Maybe it's silly of me, but whenever somebody gets all bent out of shape regarding their competitor(s) I think "uh-oh, something's funny here...". It erodes their credibility in my eyes.
 
Accumulator said:
Maybe it's silly of me, but whenever somebody gets all bent out of shape regarding their competitor(s) I think "uh-oh, something's funny here...". It erodes their credibility in my eyes.



LOL, the warning light went off in my head as well when the

rep started going on. By that time though, I was already

committed to the purchase. But I kept the whole situation

in my mental roladex.



Still though, I can't say I have any problems with the Decon

kit save for two: the hassle of buying the stuff, and the fact

that it, more than any other products I have, goes pretty fast.

As I have had more time to play with the stuff, I think I have

a good handle on how to keep from using it up so quick. Haven't

had a chance to try using a clay bar with it, however. Do you

have a suggestion on what clay bar type to use with one of

the decon kits? Also, when do you use it, during the acid or

alkaline neutralization steps?
 
usdm said:
Do you have a suggestion on what clay bar type to use with one of the decon kits? Also, when do you use it, during the acid or alkaline neutralization steps?



I clay while the acidic step is dwelling. That's the "B" step with ABC.



The first time I did it I used Griot's (yellow clay, seemed just like all the other yellow one's I've used) and the acid seemed to dissolve the clay quite a bit. Subsequent jobs, I used the Autopia Block clay, which didn't seem to dissolve quite as much. So I'd go with a somewhat "plastic" clay. The only stuff I have on hand now is Sonus; it isn't too plastic-y, but I'd still just use that.
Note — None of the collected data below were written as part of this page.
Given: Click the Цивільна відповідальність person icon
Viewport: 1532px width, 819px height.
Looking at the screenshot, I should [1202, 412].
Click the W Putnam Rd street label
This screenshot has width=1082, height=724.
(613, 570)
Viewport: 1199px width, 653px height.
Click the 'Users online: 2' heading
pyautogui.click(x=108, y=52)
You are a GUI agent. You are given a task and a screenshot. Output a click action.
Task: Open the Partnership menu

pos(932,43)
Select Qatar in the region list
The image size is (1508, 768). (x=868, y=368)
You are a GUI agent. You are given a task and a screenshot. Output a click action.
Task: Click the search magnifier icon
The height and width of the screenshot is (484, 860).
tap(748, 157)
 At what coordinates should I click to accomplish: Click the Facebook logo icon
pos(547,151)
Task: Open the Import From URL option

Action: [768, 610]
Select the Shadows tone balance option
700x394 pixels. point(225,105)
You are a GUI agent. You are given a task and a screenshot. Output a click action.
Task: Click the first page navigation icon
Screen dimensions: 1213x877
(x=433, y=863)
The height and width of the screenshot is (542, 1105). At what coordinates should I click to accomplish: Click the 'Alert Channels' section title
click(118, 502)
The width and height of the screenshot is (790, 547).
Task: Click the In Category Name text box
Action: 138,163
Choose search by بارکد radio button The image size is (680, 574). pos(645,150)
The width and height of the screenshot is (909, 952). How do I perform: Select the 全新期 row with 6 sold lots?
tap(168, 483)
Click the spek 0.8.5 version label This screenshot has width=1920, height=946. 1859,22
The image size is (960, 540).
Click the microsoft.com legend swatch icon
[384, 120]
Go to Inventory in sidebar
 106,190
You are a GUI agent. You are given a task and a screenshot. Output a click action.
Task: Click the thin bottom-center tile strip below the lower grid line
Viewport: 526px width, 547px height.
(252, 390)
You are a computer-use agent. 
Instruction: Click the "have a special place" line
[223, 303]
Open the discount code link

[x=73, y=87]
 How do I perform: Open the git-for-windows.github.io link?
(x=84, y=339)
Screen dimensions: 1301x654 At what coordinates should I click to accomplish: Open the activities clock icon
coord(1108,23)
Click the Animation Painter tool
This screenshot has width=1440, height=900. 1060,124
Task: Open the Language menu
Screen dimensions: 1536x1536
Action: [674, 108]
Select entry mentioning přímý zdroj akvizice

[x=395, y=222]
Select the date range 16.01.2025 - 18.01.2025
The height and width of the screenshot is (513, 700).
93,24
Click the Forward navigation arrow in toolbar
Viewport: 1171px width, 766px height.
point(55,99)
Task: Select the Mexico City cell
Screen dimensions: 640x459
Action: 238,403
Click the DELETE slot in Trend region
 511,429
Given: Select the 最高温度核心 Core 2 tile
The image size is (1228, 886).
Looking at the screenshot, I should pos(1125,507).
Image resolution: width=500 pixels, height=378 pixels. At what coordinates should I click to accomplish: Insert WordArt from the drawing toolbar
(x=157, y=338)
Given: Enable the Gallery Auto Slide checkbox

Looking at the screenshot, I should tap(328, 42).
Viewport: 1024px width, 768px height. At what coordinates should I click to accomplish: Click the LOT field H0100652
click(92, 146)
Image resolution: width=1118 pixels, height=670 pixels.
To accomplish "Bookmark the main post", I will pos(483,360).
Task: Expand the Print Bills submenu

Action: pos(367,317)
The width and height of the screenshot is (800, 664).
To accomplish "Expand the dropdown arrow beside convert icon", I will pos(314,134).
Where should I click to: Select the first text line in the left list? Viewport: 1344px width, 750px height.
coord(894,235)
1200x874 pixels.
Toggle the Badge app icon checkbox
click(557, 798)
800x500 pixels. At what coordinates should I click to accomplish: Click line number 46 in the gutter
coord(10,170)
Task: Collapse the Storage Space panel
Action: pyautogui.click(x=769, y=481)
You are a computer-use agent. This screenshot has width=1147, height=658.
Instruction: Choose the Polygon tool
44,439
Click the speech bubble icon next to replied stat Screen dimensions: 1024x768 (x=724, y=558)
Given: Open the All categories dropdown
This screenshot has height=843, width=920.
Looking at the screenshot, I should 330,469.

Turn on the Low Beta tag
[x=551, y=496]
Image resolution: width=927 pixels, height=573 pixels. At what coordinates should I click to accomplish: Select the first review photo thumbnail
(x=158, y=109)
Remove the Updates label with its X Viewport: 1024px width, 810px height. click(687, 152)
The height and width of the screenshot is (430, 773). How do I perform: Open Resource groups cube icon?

As long as it doesn't dissolve as fast as the Griot's did you should be fine, and even that wasn't a real *problem* or anything.
 
Accumulator said:
I clay while the acidic step is dwelling. That's the "B" step with ABC.



The first time I did it I used Griot's (yellow clay, seemed just like all the other yellow one's I've used) and the acid seemed to dissolve the clay quite a bit. Subsequent jobs, I used the Autopia Block clay, which didn't seem to dissolve quite as much. So I'd go with a somewhat "plastic" clay. The only stuff I have on hand now is Sonus; it isn't too plastic-y, but I'd still just use that. As long as it doesn't dissolve as fast as the Griot's did you should be fine, and even that wasn't a real *problem* or anything.



Thanks Accumalator, after read this thread the decontamination process made more sense. I could not get my mind around a liquid removing ferrous metal from a paint surface, but add detailing clay and it makes sense.



LSS I tried it and it worked, not much rust here (FL) so I don't have to use this type of system but a client brought a NY based Jag in and wanted me to evaluate the surface, it was a very dirty silver and I mean really dirty (I thought it was a dark grey mettalic when he brought it in)



Thanks again



JonM
 
TOGWT said:
I could not get my mind around a liquid removing ferrous metal from a paint surface, but add detailing clay and it makes sense.



Yeah, the idea that the acid could dissolve the ferrous deposits all by itself seemed a little far-fetched once I actually used the stuff and discovered how mild the acid really is. But I suppose it *would* dissolve *minute* contaminants of this type. It sure does seem to be a better long-term solution than claying alone. But this kind of thing is much more of an issue for people in my area than I'd expect it to be for most folks.